Aku menarik napas pekat. Di antara kegamanganku, tanganku cepat-cepat mengambil buku Shamiram yang hanya kulihat judulnya tadi.
"Cara satu-satunya menghentikan semua ini adalah dengan mencintai dan menenangkan Shamiram. Seperti yang dilakukan perempuan ini dua puluh tahun lalu. Ia menemukan cinta sejatinya," jelas Malik.
Malik menunjukkan sebuah foto usang padaku. Gambarnya sudah pudar. Tapi entah kenapa bau amis di sana masih sesekali menyeruak.
"Kalau tidak?" celetukku.
"Kalau tidak, satu per satu dari kami akan mati dengan sisik memenuhi seluruh badan. Yang pertama kali akan mati adalah ... tebak."
"Tak tahu."
"Kakakku. Sisiknya yang paling banyak karena sejak mula-mula ia telah menolak cinta Shamiram."
Tiba-tiba aku tergelitik.
"Aku akan mencoba menolongnya karena ia sudah menolongku."
"Dia menolongmu? Kapan?"
"Saat aku ada di apartemen Fatima, orang-orang hampir menangkapku. Lalu datang kakakmu membantuku kabur."
"Oh?"
Malik tampak terpukau.
"Dia tak pernah melakukan itu pada perempuan mana pun. Ini harapan bagus untukmu, Elif."
Aku merebahkan badan sejenak. Kucicip makanan di hadapanku yang sama sekali belum tersentuh.

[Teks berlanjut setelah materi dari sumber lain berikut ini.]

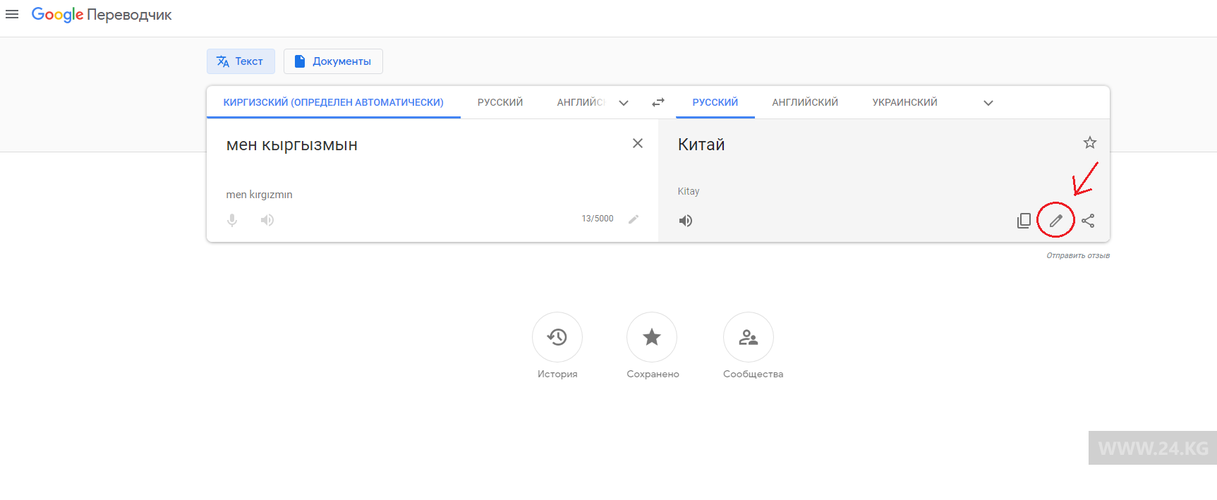This screenshot has height=500, width=1217.
Task: Open the hamburger main menu
Action: (x=13, y=15)
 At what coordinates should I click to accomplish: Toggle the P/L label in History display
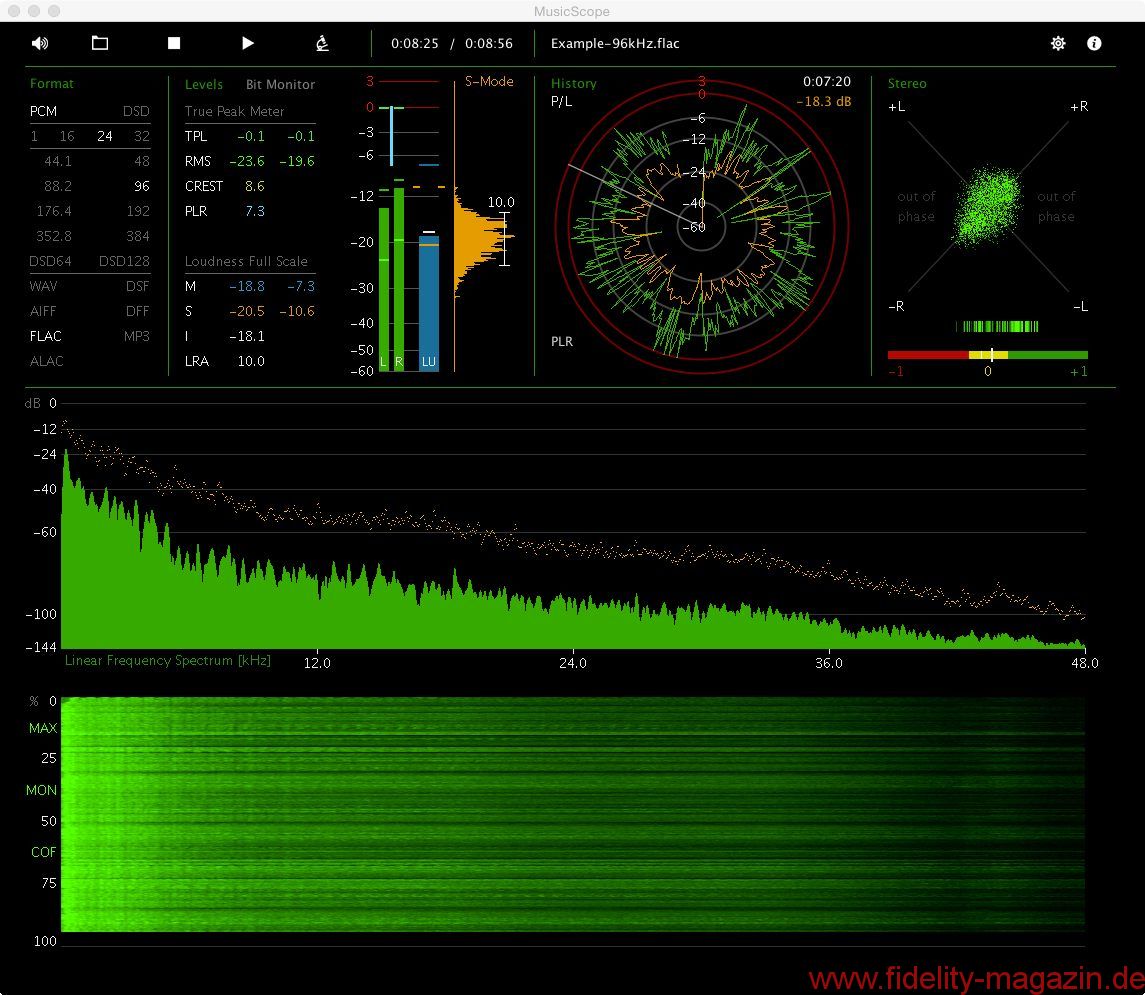562,102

"Siapa yang akan mencintai orang sepertiku?" gumamku.
Malik menunduk pelan.
"Sebenarnya, kami yang harus mencintaimu. Tapi takdir juga menentukan agar kami bertujuh membencimu, ini rumit."
"Bertujuh?"
Malik mengangguk.
"Ya, ada tujuh orang di antara kami yang lahir dengan sisik. Kau harus mencoba menjalin cinta dengan salah satu dari kami. Lebih baik lagi jika kau mencintai yang mengetahui siapa diri mereka di masa lalu."
Aku mengerling. Sebenarnya aku tak mengerti arah percakapan Malik.
Aku beringsut di tempat dudukku. Dengan pipi bersemu merah, aku memberanikan diri bertanya.
"Kau? Apa kau tahu siapa dirimu dulu, Malik?"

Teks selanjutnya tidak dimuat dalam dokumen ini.